*** Page extract ***
Curt Harlow [00:22:17]:
Just joking. Tell me. You know, I, I'm, I'm. I'm on the egalitarian side of this, not the complimentary. I do believe that men and women are complimentary to each other. I do believe generally the genders are different. Very generous. Big debate in our culture.
Curt Harlow [00:22:32]:
To me, it's kind of obvious that we have. If you look at the testosterone levels in a man, what's normal, and the testosterone levels in a woman, what's normal, you will find that her testosterone levels very, very, very widespread, very, very common, lead her to be more nurturing and the male to be more aggressive. You know, 1% of all crime is committed by women. 0.01% of crime that is violent as committed by women. Almost, you know, statistically, almost every violent crime is committed by a man. We are different. Therefore there are different roles. But does this mean that a woman has to be dependent on a man? Or that a man in any way, shape or form can demand behavior from a woman because he is the source? I'd say a smarter way to think about this passage would be to imagine your Paul talking to real Ephesians, that you want them to do really well in the Greco Roman world.
Curt Harlow [00:23:40]:
And he would say to them, hey, in your situation, the husband is the head of the household as Christ is the head of the church. What was their situation, the husband was the head of the household. She had zero rights. If the husband didn't like the amount of babies that were female in the Roman culture, he could take the female babies, place the baby outside and let it die of exposure. No one bat an eye at it. Christians gain the moral high ground by saying that behavior is no longer tolerable. You cannot do that. We're going to go rescue that baby.
***
## [Directions]
1/ Summarize the sermon transcript in two sentences.
2/ Write what follows the last sentence of the sermon transcript, keeping the speaker's spoken style.
The material that comes after this text is drawn from a separate source.
*** Given material ***
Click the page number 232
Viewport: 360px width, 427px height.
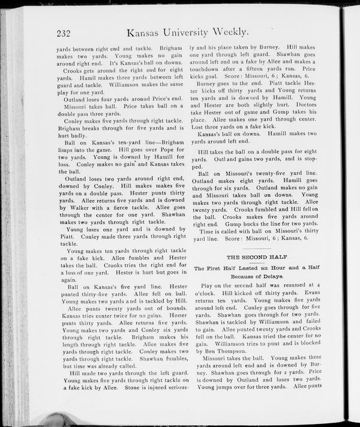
***
## [Task-by-task results]
1/ The speaker places himself on the egalitarian side of the debate: he holds that men and women are different and have different roles, but he denies that this makes a woman dependent on a man or lets a man demand her behavior. He proposes reading the passage as Paul addressing real Ephesians in the Greco-Roman world, where the husband headed the household and the wife had no rights, and where Christians took the moral high ground by refusing to tolerate the exposure of female babies.

2/
Curt Harlow [00:24:15]:
So I think from a practical point of view, Paul is saying, and when we get to talking about husband's responsibility, he's saying, understand, in this circumstance, this is. This is the culture we're in. A very similar thing is going to happen when we talk about in a couple weeks when we talk about Paul's instructions as slaves and masters. I think part of this passage, he's acknowledging the reality of the culture. I think another tension is this. While a woman has the complete and full image of God, a woman has. And I will bring the leadership piece into this, Dena, because a woman funded the ministry of Jesus. A woman helped Paul plant the church in Philippi.
Curt Harlow [00:25:01]:
When Mary and Martha remember that story, and. And who's doing the dishes? Martha. Martha, why do you worry about. So what was Mary doing? She was at the feet of Jesus, listening. What is the traditional posture of a student at the master? The rabbis teaching at his feet. She was being taught by Jesus. Part of what Martha is mad at is like, you're not playing the right role.
Dena Davidson [00:25:25]:
Right.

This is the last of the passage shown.